A deputada referiu ainda a existência de “bairros degradados, pressão sobre a habitação” e um “nível de desigualdade territorial que não condiz com o discurso oficial de desenvolvimento harmonioso” entre as ilhas.
Do ponto de vista da UCID, afirmou, o principal problema não foi apenas a quantidade do investimento público realizado, mas sobretudo a qualidade das escolhas feitas.
“Isto porque um país pequeno, com recursos escassos como Cabo Verde, não pode investir sem critério. Tem de investir onde o retorno económico e social é maior. Tem de priorizar infra-estruturas que aumentem a produtividade, reduzam custos de contexto, atraiam investimento privado, criem emprego e reforcem a coesão entre as ilhas”, defendeu.
Segundo Dora Pires, na visão do partido, o investimento público deve estar ao serviço da pessoa humana, da família, da comunidade e do desenvolvimento equilibrado de todas as ilhas.
Por isso, acrescentou, a UCID defende que o país precisa, com urgência, de uma nova geração de investimento público assente em cinco princípios.
O primeiro é a prioridade económica e social, com investimentos direccionados para melhorar a vida das pessoas e fortalecer a economia. O segundo passa pela equidade territorial, para evitar que as ilhas continuem a desenvolver-se a ritmos diferentes.
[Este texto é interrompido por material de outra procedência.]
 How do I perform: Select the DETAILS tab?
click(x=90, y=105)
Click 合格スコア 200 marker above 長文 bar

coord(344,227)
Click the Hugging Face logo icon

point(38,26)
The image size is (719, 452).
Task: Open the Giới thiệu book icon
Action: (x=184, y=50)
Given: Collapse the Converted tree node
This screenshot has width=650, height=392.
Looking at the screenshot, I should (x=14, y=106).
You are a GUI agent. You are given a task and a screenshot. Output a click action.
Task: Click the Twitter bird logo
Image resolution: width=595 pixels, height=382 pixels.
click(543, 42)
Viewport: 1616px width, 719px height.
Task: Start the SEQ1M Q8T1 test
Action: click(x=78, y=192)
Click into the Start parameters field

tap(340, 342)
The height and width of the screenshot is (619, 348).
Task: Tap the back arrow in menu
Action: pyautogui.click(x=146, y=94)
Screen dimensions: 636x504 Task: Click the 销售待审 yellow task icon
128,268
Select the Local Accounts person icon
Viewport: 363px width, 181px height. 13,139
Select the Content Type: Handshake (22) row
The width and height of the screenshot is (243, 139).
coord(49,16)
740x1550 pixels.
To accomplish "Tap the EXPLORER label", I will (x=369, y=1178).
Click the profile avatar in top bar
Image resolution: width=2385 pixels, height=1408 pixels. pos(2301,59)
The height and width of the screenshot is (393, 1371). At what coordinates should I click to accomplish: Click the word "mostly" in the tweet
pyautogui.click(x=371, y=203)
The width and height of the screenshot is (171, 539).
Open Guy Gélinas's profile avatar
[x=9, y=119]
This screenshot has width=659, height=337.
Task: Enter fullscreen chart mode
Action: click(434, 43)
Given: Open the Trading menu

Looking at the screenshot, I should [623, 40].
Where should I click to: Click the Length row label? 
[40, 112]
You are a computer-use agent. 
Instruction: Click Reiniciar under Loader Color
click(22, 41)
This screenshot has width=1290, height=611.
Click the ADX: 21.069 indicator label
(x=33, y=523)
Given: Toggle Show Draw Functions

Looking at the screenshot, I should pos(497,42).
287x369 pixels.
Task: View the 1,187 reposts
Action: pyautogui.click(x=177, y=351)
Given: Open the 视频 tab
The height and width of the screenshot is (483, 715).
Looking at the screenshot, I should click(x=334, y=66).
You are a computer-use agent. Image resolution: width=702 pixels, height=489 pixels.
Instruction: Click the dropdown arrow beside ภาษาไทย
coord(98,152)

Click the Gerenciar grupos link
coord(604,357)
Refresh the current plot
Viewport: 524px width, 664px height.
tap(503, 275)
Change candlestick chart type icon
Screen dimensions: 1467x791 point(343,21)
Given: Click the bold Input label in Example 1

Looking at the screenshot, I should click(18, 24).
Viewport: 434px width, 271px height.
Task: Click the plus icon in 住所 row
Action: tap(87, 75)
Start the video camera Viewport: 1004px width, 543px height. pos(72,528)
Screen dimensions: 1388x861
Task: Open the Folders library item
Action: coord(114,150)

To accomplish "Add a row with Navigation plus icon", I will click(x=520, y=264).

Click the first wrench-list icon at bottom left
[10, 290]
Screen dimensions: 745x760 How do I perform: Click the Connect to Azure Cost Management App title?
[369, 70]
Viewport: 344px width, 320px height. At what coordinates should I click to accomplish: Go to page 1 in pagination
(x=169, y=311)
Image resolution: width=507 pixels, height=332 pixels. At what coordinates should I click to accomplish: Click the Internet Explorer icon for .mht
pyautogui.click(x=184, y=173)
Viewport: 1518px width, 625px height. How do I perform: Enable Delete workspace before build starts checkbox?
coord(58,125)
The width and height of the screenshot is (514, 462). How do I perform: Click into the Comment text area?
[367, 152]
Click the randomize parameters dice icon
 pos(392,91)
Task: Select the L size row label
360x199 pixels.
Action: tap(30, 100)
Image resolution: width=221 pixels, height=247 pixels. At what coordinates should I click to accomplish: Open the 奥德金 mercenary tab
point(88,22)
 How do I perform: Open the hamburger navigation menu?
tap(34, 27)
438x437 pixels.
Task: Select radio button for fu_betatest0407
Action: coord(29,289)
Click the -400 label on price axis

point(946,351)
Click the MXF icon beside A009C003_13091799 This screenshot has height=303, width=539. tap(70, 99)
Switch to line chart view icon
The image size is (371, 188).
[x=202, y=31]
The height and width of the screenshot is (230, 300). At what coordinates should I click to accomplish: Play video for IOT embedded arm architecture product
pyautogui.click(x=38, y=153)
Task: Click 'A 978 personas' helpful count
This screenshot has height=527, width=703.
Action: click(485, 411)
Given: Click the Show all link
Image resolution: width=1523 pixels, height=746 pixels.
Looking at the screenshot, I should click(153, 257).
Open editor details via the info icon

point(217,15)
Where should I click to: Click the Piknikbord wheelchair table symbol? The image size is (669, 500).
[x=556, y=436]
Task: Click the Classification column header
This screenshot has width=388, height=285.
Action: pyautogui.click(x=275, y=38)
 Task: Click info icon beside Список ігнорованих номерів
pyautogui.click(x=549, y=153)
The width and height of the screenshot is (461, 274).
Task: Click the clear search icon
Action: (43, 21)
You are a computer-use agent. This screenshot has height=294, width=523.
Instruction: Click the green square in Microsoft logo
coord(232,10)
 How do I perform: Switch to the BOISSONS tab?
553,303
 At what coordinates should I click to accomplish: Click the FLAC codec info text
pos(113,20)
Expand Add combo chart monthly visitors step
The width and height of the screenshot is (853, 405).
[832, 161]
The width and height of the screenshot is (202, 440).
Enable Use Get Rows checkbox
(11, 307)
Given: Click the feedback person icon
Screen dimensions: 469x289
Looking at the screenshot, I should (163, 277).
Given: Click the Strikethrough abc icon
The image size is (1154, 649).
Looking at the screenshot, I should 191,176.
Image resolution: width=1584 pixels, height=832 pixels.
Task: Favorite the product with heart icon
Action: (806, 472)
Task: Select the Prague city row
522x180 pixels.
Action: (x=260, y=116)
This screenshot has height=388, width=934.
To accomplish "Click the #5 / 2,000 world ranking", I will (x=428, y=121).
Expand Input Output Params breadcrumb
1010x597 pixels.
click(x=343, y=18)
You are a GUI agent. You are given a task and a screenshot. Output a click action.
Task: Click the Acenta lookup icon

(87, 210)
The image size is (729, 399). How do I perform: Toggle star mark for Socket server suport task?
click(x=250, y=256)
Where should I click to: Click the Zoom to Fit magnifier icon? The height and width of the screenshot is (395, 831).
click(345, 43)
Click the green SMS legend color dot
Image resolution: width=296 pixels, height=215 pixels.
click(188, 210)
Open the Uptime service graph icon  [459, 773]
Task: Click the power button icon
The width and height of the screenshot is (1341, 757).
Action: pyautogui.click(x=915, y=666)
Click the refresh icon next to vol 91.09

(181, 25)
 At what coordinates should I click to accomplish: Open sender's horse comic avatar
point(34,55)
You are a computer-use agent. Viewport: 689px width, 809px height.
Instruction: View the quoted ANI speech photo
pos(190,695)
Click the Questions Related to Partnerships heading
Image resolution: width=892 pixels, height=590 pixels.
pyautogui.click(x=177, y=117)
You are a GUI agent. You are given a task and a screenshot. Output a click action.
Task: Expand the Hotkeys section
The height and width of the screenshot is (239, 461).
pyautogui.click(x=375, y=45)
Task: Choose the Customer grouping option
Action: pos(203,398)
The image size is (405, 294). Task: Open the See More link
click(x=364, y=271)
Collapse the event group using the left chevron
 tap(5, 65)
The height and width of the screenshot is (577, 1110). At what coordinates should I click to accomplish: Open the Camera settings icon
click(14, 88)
O terceiro princípio é a transparência e avaliação, para que cada grande investimento seja acompanhado de metas, resultados e escrutínio público.
O quarto, prosseguiu, consiste no reforço da parceria com o sector privado e com os municípios, defendendo que “o Estado não pode continuar a agir sozinho e, muitas vezes, sem eficiência”.
Por fim, Dora Pires destacou a necessidade de garantir a manutenção e sustentabilidade das infra-estruturas, sublinhando que “além de construir, é preciso conservar, gerir e assegurar utilidade duradoura”.
A deputada concluiu reconhecendo a existência de obras realizadas, mas alertou que o sucesso do desenvolvimento não deve ser medido pelo número de lançamentos de primeira pedra, mas sim pela “melhoria concreta” das condições de vida dos cabo-verdianos.